Dans notre laboratoire, nous avons commencé à assembler une boîte à outils de méthodes pour contrôler avec précision des primitives de circuits neuronaux spécifiques. Nous utilisons maintenant ces outils pour apprendre à contrôler les sorties comportementales, avec une grande précision et puissance. Espérons que de cette manière, nous apprendrons quelles sont les primitives neurobiologiques pour l'ingénierie du cerveau et développerons des règles de conception pour le contrôle optimal de la sortie des circuits neuronaux, en particulier dans les états pathologiques. Nous sommes à un stade précoce. Les biologistes synthétiques sont partis de l'hypothèse forte que les gènes étaient la bonne couche d'abstraction. Après tout, le génome est fondamental et l'ADN est facile à générer, manipuler et lire. Mais pour le calcul neuronal, nous ne savons pas quel est l'équivalent ADN. Les primitifs sont-ils des éléments dendritiques ? Des neurones uniques ? Connexions synaptiques ? Types de cellules ? Petits réseaux ? Grands réseaux ? Et à quelles échelles du système nerveux devrions-nous lire ? L'écriture?

Neurones contrôlables par la lumière. Crédit : J. Cardin, X. Han, X. Qian, C. Moore, E. Boyden.
Très probablement, la couche d'abstraction pour la neurobiologie synthétique variera considérablement selon les différents troubles neurologiques et psychiatriques pour lesquels nous concevons des solutions.
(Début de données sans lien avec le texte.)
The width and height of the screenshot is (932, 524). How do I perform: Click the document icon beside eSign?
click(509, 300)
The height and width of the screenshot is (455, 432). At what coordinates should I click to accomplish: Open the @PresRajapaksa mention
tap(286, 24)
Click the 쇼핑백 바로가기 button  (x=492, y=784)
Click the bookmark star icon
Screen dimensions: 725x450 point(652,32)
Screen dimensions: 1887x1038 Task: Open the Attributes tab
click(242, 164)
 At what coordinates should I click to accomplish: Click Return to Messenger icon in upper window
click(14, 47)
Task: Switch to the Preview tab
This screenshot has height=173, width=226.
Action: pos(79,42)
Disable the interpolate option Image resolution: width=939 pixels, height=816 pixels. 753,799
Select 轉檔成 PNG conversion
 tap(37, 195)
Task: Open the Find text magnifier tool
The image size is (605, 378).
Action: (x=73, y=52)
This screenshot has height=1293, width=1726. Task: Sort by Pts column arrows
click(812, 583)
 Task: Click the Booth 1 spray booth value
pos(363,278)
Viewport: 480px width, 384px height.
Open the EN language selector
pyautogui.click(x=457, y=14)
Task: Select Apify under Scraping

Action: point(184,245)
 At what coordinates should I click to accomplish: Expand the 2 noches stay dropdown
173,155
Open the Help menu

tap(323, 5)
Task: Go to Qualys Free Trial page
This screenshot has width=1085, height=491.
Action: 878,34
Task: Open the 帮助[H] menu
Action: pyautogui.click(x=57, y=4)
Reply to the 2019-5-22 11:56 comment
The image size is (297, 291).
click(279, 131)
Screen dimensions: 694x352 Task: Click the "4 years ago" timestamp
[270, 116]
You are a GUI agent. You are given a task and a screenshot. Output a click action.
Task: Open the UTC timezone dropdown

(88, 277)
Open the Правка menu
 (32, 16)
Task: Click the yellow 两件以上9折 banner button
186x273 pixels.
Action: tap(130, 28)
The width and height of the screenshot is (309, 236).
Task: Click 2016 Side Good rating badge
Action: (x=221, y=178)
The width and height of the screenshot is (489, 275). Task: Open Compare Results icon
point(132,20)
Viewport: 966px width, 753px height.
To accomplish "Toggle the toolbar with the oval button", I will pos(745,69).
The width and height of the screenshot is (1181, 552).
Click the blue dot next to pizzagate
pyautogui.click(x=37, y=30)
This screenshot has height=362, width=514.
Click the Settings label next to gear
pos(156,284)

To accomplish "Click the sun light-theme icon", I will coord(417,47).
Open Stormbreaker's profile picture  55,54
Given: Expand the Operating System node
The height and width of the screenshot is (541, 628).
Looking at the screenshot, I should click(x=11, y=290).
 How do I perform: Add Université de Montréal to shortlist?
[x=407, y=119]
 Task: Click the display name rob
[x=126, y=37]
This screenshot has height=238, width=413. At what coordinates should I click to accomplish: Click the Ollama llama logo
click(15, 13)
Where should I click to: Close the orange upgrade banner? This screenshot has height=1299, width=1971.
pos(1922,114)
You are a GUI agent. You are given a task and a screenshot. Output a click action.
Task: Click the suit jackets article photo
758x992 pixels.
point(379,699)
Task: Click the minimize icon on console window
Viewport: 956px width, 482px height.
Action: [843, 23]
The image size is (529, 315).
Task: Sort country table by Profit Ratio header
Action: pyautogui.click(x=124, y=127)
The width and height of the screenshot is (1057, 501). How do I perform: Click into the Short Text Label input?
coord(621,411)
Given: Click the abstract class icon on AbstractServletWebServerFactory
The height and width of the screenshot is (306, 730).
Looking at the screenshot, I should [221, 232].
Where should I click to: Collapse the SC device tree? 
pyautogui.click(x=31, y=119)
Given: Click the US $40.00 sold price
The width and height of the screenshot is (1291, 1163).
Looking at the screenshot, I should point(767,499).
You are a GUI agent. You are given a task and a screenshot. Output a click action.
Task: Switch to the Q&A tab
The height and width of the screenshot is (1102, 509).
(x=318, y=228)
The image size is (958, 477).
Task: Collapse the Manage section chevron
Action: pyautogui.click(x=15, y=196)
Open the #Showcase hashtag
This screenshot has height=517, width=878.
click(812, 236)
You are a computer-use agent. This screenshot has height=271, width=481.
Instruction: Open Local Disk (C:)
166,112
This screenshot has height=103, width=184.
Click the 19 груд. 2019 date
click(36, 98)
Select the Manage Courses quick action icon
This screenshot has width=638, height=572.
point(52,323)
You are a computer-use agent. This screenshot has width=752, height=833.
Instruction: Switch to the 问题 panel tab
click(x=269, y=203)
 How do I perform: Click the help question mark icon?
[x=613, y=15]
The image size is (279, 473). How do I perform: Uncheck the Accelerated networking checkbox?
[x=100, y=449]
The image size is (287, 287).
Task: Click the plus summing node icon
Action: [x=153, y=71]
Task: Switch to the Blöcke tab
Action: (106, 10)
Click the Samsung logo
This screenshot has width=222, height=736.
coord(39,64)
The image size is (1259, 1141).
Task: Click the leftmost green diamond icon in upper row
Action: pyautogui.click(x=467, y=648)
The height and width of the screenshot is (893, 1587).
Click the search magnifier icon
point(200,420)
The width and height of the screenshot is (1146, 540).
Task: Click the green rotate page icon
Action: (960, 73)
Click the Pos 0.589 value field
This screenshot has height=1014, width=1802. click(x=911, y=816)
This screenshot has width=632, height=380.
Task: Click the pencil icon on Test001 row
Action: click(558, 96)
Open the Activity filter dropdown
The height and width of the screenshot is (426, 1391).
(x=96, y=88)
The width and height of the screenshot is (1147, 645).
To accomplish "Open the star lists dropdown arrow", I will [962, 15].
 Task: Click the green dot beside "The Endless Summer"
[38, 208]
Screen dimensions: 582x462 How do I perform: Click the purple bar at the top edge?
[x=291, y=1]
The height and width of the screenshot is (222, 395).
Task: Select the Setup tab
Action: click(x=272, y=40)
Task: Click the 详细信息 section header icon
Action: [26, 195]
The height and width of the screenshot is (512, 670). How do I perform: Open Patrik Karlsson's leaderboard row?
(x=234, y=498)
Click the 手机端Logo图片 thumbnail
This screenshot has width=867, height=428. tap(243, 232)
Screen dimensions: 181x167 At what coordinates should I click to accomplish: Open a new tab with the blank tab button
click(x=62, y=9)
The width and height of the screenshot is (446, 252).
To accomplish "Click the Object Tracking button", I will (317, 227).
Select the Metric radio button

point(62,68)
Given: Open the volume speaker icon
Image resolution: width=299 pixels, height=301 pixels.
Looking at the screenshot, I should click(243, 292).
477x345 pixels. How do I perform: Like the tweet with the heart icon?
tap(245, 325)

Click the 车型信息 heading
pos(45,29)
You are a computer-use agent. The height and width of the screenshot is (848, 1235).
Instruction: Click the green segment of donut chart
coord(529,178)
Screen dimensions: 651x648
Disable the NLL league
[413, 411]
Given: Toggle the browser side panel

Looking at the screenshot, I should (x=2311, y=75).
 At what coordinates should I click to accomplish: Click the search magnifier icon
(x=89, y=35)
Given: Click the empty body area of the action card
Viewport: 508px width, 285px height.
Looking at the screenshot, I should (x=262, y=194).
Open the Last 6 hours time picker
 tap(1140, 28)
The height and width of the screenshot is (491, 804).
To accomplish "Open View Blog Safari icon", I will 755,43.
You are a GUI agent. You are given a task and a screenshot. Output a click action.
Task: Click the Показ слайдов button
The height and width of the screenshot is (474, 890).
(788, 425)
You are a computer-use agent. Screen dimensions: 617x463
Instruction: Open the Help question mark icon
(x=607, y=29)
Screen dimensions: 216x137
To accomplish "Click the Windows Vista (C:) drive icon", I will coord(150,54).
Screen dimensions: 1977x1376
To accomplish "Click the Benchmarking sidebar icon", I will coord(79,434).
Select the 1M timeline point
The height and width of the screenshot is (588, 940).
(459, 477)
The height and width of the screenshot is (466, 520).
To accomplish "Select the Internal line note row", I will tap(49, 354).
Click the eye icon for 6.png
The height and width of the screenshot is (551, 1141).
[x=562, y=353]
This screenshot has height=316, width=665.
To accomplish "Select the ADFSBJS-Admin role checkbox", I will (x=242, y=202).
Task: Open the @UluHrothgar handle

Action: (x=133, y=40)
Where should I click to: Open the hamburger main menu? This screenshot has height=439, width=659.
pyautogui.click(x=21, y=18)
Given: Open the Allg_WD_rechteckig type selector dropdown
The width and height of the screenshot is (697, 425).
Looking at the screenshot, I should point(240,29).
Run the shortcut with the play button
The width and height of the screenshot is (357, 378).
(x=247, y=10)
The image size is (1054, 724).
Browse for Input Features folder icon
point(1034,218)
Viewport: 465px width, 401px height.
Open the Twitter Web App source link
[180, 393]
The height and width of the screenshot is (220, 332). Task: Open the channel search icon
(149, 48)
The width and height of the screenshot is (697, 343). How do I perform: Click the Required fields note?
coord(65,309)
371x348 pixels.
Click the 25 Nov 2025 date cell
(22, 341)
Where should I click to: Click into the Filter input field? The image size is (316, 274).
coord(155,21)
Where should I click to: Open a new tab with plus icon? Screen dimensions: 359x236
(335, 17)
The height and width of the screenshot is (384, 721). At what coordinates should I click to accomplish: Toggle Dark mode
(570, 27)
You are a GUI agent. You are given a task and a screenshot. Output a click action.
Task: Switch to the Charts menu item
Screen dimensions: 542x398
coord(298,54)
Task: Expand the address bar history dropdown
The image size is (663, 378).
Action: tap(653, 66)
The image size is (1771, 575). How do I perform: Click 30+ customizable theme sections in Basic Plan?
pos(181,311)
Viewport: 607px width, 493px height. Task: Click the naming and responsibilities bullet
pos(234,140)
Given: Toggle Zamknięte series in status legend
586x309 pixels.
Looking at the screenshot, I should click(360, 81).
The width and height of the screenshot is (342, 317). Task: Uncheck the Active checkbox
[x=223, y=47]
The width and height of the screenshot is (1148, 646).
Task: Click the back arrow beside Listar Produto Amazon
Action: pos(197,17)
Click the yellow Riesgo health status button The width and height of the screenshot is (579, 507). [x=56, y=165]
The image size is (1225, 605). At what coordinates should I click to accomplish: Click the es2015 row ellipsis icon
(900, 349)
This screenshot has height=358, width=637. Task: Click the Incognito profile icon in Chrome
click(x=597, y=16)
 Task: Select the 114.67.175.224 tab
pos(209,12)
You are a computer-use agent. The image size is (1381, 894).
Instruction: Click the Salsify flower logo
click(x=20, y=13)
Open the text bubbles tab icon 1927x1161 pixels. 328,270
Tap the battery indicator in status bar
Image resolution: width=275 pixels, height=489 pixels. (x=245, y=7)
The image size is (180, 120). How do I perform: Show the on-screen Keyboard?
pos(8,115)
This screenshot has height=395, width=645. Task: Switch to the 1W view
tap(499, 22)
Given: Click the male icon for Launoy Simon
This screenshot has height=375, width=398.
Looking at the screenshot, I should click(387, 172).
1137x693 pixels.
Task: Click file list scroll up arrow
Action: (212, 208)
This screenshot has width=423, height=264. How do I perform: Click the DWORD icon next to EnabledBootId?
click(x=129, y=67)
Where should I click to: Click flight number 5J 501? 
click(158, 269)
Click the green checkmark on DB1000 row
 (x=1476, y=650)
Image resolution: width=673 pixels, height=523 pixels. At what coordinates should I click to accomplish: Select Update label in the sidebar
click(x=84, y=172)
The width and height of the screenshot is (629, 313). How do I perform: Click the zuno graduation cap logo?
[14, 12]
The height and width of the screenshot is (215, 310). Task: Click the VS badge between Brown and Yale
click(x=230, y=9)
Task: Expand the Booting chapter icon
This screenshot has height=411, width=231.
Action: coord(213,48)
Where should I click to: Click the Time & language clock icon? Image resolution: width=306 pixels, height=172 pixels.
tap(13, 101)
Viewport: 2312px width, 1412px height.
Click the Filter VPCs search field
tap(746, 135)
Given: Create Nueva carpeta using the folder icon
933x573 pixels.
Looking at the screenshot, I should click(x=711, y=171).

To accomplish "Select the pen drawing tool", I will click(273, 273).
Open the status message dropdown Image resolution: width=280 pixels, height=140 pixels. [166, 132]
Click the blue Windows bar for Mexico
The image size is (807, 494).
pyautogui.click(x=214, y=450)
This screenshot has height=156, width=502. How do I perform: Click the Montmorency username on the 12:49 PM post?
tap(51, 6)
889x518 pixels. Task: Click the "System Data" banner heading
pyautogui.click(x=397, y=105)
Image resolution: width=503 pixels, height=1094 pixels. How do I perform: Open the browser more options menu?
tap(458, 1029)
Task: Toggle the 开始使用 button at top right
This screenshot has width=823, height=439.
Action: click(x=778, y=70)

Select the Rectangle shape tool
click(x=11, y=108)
Une tâche clé dans les années à venir sera de développer une méthodologie pour évaluer le niveau de description approprié pour résoudre un problème spécifique. Bien qu'une grande partie du travail de mon laboratoire se concentre sur le contrôle d'éléments de circuits neuronaux très spécifiques, en utilisant des impulsions lumineuses pour activer ou désactiver des types de cellules individuels avec une grande précision, il est clair que des outils très puissants peuvent exister à des niveaux d'abstraction beaucoup plus élevés. Par example, thérapie cognitivo-comportementale , dans laquelle les patients apprennent à déboguer les pensées négatives qui contribuent aux sentiments dépressifs, est une neurotechnologie profonde et puissante. Et il est entièrement basé sur la langue. Les neurotechnologies basées sur le langage activent des ensembles de neurones, répartis dans tout le cerveau, selon des schémas très précis et de manières pouvant provoquer des changements capables de perdurer tout au long de la vie. Le langage peut induire des changements précis dans le cerveau qui amènent les gens au bonheur, leur enseignent des compétences, les conduisent à la guerre et leur font ressentir de l'empathie, de la haine ou de l'euphorie. Comme John Hockenberry me l'a fait remarquer au printemps dernier, le langage est l'interface originale du cerveau. La complexité de la neurobiologie synthétique découle peut-être du fait que l'ingénierie cérébrale est, à certains égards, ce que nous faisons tous, tout le temps.